途端に聞こえてくるのは悪魔の笑い声と、それを諫めるマネージャーの声。
そしてそれを苦笑混じりで眺める周囲。
・・・変わってねえなあ。
「ヒル魔くん、もう言い飽きた感があるけど、銃の乱射はやめて! そもそも銃刀法違反なんだからね!!」
「ケケケ、言い飽きたんなら言うんじゃねぇよ」
「誰のせいで言い飽きたと思ってるの!」
きゃんきゃんと吠え立てるマネージャーの髪は随分長くなった。
悪魔の体格が多少良くなったような気がする。
それ以外は特に変わってる様子が見えないのに、内心安堵する。
離れていたのはたった一年、されど一年。
環境の違う一年は短いようですごく長く感じる。特に学生の一年ってのは。
そんな変な感慨にふけってる俺の前で、相変わらず銃とモップ(いつも思うがモップは武器じゃねぇよなぁ)で戦う二人はヒートアップしていく。
「もう、今日という今日は・・・!!」
ぷるぷる震えてモップを握りしめるマネージャーは顔を赤くし、涙目で悪魔を睨んでいる。
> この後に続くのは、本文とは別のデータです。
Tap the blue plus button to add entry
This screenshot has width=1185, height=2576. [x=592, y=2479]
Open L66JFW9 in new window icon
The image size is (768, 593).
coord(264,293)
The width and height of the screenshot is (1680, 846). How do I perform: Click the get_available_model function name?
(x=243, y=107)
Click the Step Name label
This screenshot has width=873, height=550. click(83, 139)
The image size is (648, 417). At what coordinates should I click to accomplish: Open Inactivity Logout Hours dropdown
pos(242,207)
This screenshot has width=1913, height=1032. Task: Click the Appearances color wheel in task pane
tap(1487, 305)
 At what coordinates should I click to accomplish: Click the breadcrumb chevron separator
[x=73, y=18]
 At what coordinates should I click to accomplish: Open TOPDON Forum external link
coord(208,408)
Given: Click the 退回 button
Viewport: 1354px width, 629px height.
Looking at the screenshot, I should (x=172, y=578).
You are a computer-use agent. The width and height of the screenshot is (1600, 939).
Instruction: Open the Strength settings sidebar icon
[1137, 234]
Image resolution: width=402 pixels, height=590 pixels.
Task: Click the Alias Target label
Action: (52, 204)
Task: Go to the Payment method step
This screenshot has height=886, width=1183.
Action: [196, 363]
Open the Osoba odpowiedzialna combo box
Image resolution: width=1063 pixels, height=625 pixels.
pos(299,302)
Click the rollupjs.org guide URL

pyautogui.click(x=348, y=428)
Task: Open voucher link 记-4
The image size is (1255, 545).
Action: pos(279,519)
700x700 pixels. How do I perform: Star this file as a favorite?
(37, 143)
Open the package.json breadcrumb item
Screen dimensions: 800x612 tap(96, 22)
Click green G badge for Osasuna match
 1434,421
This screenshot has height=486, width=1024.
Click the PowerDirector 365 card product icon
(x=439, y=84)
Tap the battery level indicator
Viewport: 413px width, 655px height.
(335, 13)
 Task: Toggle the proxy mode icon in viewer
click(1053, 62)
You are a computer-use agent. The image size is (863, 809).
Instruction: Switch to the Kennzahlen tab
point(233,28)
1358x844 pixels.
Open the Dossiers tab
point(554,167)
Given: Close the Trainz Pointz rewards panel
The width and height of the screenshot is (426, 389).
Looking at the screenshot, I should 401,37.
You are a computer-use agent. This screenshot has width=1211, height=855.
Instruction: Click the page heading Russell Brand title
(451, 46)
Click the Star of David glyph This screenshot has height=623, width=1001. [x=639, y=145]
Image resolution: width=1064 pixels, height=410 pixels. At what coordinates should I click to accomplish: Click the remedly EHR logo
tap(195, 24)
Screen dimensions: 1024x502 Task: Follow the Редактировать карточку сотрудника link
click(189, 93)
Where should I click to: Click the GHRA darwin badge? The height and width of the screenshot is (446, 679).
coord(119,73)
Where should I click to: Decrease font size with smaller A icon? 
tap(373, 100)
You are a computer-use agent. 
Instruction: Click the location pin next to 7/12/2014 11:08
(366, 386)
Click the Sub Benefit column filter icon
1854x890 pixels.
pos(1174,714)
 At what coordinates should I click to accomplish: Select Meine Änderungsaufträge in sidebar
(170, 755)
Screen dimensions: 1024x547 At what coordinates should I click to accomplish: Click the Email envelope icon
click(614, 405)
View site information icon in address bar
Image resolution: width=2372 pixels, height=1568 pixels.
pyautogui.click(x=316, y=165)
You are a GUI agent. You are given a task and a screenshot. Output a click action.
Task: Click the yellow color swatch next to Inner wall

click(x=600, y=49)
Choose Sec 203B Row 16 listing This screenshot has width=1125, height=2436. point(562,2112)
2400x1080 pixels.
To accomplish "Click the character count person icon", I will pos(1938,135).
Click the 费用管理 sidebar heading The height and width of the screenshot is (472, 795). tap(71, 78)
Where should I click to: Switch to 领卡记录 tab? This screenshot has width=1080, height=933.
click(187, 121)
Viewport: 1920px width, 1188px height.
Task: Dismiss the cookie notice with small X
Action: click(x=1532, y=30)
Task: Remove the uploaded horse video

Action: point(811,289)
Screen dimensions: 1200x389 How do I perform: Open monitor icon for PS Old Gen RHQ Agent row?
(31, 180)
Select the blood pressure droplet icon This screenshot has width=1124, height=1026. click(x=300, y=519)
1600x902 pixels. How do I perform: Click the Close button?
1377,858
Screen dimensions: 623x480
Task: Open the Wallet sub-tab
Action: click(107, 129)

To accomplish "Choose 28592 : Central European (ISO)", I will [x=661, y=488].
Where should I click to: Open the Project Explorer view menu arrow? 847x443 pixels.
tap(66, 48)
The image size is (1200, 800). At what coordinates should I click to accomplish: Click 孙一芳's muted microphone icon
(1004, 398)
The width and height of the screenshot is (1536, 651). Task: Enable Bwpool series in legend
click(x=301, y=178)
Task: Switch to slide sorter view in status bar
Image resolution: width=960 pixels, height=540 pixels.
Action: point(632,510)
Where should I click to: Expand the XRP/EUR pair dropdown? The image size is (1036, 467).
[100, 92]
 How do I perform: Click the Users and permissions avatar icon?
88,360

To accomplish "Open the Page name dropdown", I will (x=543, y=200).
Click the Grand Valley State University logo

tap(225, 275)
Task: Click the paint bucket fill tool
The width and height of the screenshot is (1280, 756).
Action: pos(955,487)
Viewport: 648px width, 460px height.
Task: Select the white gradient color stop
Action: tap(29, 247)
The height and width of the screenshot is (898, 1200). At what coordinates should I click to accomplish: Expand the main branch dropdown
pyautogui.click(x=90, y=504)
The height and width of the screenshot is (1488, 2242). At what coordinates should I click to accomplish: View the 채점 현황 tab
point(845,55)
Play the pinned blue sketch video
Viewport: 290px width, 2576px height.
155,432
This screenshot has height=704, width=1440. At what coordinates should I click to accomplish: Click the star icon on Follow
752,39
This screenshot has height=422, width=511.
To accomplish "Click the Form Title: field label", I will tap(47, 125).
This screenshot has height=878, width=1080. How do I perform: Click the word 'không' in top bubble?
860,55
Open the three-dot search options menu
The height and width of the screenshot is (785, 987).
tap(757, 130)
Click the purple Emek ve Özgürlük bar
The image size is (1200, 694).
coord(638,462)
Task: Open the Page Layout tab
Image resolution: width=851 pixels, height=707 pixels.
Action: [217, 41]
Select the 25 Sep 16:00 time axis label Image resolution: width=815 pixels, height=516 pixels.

止めた方がいいかな、とも思うが、他の部員―――特に同学年の赤羽・阿含・一休あたりは苦笑混じり(阿含はニヤニヤ顔だ)で見てるし、番場に至っては最早達観しているようだし、特に手出しはすべきではないと判断。
「またやってるね」
「そうだね」
大和と鷹も平然と見てるし。ここはヘタに割り込んで馬に蹴られるのは避けておこう。
「今日という今日は?」
悪魔がニヤニヤと笑いながらマネージャーの言葉を繰り返す。
その笑みが更に感情を逆撫ですると判っている顔だ。
それが楽しくて仕方ねぇんだろう。本当に悪魔だな。
ああ、傍観者になるとホント色々よく判るもんだな。
「今日という今日はどうすんだ? 糞マネ」
ケケケ、と笑うヒル魔に、マネージャーはきっと尖った視線を向けた。